Banda Aceh (Waspada Aceh) – Dua dekade sudah Nota Kesepahaman (MoU) Helsinki diteken. Aceh terbebas dari dentuman senjata dan patroli militer yang dulu membayang setiap langkah warganya.
Namun, bagi Shadia Marhaban (56) salah seorang tokoh perempuan Aceh di tim perunding Gerakan Aceh Merdeka (GAM) pada 2005, peringatan 20 tahun damai ini bukan sekadar seremoni. Ada pekerjaan rumah besar yang tak boleh dilupakan.
“Perdamaian ini harus terus dikawal. Jangan dibiarkan berjalan sendiri. Kalau kita lengah, bukan tidak mungkin masalah lama bisa muncul lagi,” kata Shadia usai menerima Lifetime Achievement Award dari UIN Ar-Raniry di Banda Aceh, Kamis (14/8/2025).
Shadia mengingat awal perundingan di Helsinki diwarnai rasa ragu. “Kami tidak sepenuhnya yakin implementasinya akan berhasil. Tapi ada poin-poin penting yang dijalankan pemerintah Indonesia, yang membuat kepercayaan itu tumbuh,” ujarnya.
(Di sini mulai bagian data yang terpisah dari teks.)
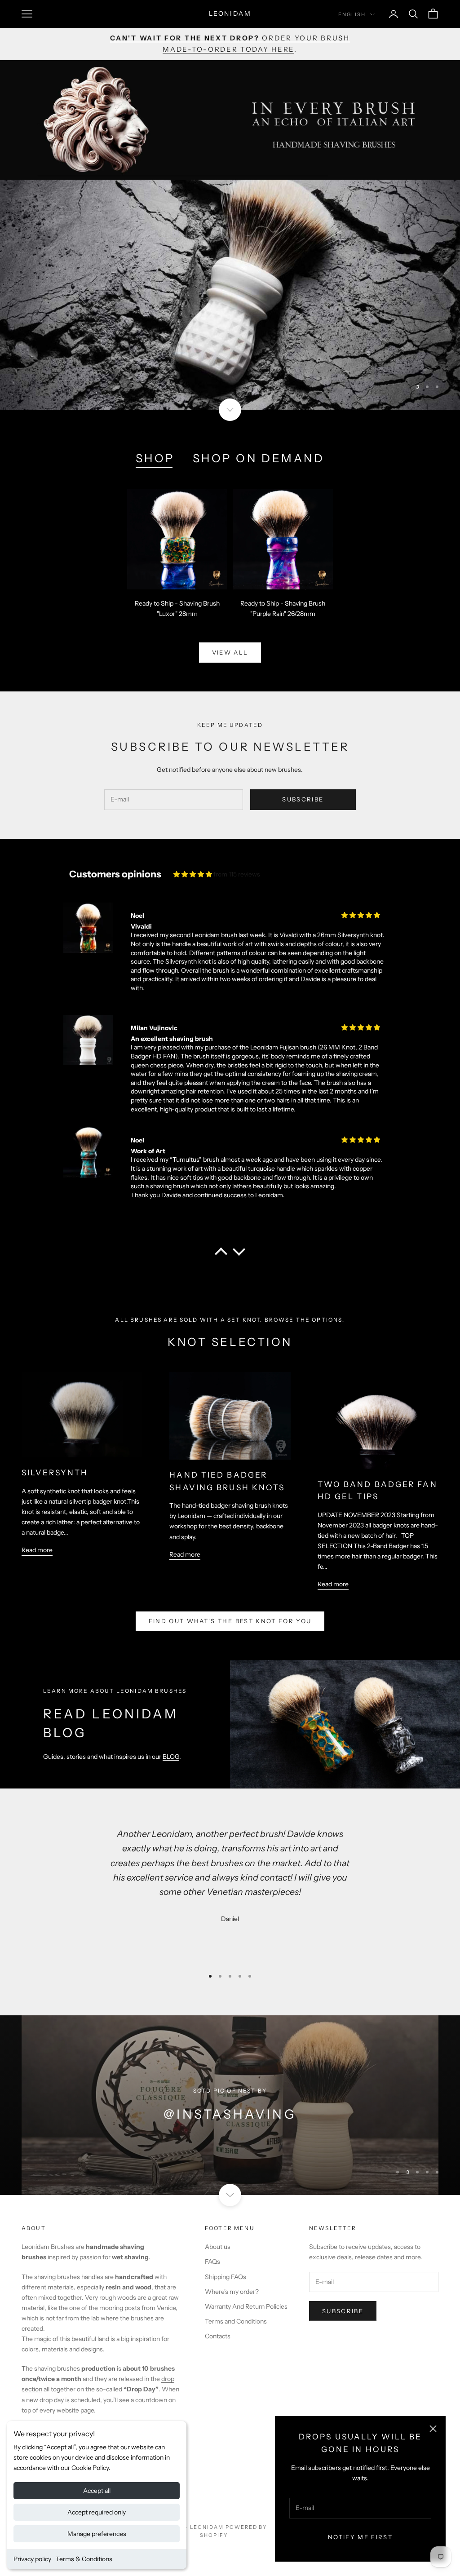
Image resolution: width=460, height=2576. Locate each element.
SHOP (155, 458)
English (352, 14)
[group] (230, 295)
Ia mengakui, damai membawa banyak perubahan positif ekonomi menguat, akses pendidikan meluas, dan rasa takut sirna. Namun, Shadia tak menutup mata pada sisi lain yang tak kalah penting: ekspektasi publik yang tak sepenuhnya terpenuhi.
“Dulu masyarakat Aceh sangat sengsara karena konflik. Setelah damai, banyak kemajuan. Tapi tentu ada sisi negatifnya. Semua butuh proses, dan ekspektasi masyarakat kadang tak sejalan dengan realita,” ujarnya.
Perempuan yang Merebut Ruang
Shadia mengatakan perubahan signifikan pada posisi perempuan pasca-damai. Kini, perempuan Aceh lebih banyak mengenyam pendidikan dan masuk ke sektor bisnis, perdagangan, pariwisata, hingga agama.
“Kesempatan sudah ada, tapi perempuan harus merebutnya. Perempuan Aceh harus membuktikan mereka bisa maju,” tegasnya.
Meski demikian, ia mengingatkan bahwa ruang itu tak otomatis terbuka lebar. “Kalau dulu perempuan dikejar-kejar tentara, masuk hutan untuk membantu logistik pejuang. Sekarang tantangannya berbeda: membangun kapasitas diri dan berani mengambil posisi strategis,” kata pendiri Liga Inong Aceh (LINA) ini.
Menurut Shadia, keberlanjutan damai sepenuhnya akan bergantung pada generasi berikutnya. “Kami sudah menjalankan bagian kami. Sekarang, anak muda Aceh yang harus menjaga dan mengisinya, dengan pendidikan tinggi dan ekonomi yang kuat,” ujarnya.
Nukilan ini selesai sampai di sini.